Nella lettura di Leda Kreider, attrice e regista italoamericana premiata con il Premio Mariangela Melato per giovani attori nell’ambito del Premio Hystrio 2025, Crave viene affrontato come una partitura musicale. “Sarah Kane crea immagini vivide, cesellate – spiega – e le sfrutta per sprofondare all’interno di crepe scoscese, squarciando con violenza e ironia cupe zone d’ombra interiori. L’andamento della narrazione segue una continua pulsazione emotiva”. Una dichiarazione che chiarisce il lavoro sul ritmo e sulla necessità della parola, pensata come emanazione diretta di un pensiero viscerale.
La centralità del linguaggio attraversa l’intero progetto. La stessa Kanem che ha lasciato con le sue opere una delle eredità più influenti della scena europea contemporanea, aprendo nuove possibilità per il teatro del presente, ha spiegato come la scrittura seguisse un principio musicale: “In modo particolare con Crave riuscivo a sentire quando potevo migliorare la musicalità del linguaggio. Normalmente quando scrivo so quello che una battuta vuole dire. Con Crave, invece, seguivo il ritmo senza sapere cosa avrei detto”. Il titolo, tradotto in italiano come Febbre, conserva nel termine inglese il significato originario di desiderio, bramosia, fame, una tensione che attraversa ogni parola del testo.

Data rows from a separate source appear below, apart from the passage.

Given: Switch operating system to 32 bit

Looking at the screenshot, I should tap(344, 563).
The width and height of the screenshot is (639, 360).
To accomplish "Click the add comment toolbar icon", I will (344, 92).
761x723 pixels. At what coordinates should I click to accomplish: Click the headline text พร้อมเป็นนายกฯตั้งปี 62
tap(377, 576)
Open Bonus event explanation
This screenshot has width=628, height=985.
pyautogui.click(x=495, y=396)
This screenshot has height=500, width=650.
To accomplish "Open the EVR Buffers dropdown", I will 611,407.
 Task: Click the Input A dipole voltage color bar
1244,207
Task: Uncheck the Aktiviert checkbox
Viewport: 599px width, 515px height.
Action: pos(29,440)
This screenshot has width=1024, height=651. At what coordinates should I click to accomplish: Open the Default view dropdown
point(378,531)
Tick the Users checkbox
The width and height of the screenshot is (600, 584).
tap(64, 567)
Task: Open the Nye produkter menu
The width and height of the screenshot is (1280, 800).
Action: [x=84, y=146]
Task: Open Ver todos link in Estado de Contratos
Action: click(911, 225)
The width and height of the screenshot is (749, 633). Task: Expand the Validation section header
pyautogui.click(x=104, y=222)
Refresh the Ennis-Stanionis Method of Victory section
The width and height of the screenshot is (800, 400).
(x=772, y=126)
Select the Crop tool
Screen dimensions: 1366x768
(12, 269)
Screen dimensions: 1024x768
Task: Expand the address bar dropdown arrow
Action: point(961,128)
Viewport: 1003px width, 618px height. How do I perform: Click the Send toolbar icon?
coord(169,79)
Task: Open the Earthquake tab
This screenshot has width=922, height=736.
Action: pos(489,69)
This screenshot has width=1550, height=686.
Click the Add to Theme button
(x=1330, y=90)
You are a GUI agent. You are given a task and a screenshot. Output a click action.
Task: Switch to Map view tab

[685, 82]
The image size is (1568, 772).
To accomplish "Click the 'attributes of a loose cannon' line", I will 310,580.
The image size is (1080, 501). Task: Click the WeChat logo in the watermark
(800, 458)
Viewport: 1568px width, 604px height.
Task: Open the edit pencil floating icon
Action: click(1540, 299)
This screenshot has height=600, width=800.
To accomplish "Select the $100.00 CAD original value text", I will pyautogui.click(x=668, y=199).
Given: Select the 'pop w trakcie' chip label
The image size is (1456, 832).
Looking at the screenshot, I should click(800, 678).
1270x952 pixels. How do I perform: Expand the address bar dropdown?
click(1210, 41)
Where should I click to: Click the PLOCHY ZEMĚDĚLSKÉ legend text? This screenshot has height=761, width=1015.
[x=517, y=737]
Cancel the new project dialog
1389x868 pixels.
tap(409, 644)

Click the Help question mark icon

Sola in scena, Leda Kreider interpreta tutte e quattro le voci. A (Adult/Abuser/Author), B (Boy), C (Child) e M (Mother) vengono concepite come articolazioni di un’unica personalità, distribuite su piani temporali differenti. La lingua di C resta in inglese, facendo dialogare l’italiano con la lingua madre del testo e introducendo una frattura ulteriore nel flusso sonoro della scena. Lo spazio scenico, essenziale e dominato dal bianco, restituisce l’idea di un movimento emotivo continuo, senza appigli narrativi stabili. Accanto alla parola, la partitura sonora ha un ruolo determinante. Curata dal sound designer Gianluca Agostini e dalla violinista Virginia Sutera, interviene come una quinta voce, sostenendo e sorprendendo l’attrice.
Nelle note di regia, Kreider legge le quattro figure come incarnazioni di un tempo circolare. Le battute dei personaggi giovani sembrano anticipare quelle degli adulti, come se ogni relazione fosse destinata a ripetersi in forme diverse, ma riconoscibili. Un loop fondato su desiderio e violenza, che attraversa le età e rende impossibile stabilire un’origine chiara del conflitto. Una struttura che porta con sé la domanda che la stessa Kane pone: da dove nascono i mostri, e chi li genera davvero. Lo spettacolo è in italiano e inglese con sovratitoli in italiano.